Yes. The framework is the product. It is registered as a reusable DB-native tool (`atlas.need_vs_access_framework_v1`) and the methodology supplement gives the input contract: bind a need metric, an access metric, a population metric, and a covariate metric, and the framework produces the same analytical outputs. We have eleven other domains queued internally (poverty, ELL, jobs, postsecondary, library access, police per capita, maternal care, dental care, broadband, oncology, crisis response).
### Q12. Where is the dataset and how do I cite the work?
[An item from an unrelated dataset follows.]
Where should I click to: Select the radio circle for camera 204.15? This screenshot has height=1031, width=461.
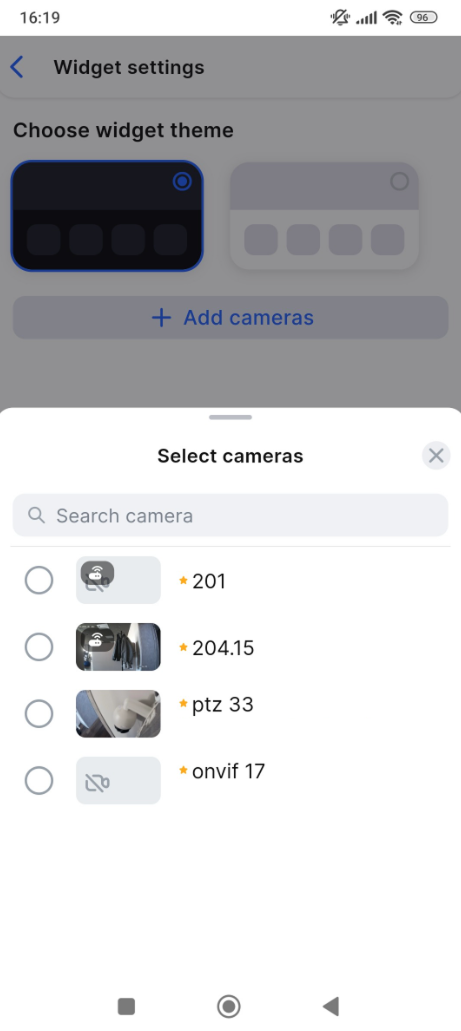pyautogui.click(x=39, y=647)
Dataset (78,815 tracts × 27 fields, CSV + sha256 manifest):
**https://api.daedarch.ai/api/v4/t/media/serve?bucket=daedarch-public-media&object=mental_health_gap/dataset_v1/mh_gap_tract_v1.csv**
Working paper and content arsenal hub:
**https://trellison.com/research/mental-health-supply-demand-gap**
Recommended citation (DOI pending Zenodo registration):
> Trellison Institute. *The Mental Health Access Gap in the United States Divides into Two Distinct Problems*. Working paper, v1.0 (May 2026). DOI: [pending]. https://trellison.com/research/mental-health-supply-demand-gap
The Need-vs-Access Framework code is documented in the methodology supplement and registered as `atlas.need_vs_access_framework_v1` v1.0.0 in the DaedArch tool registry.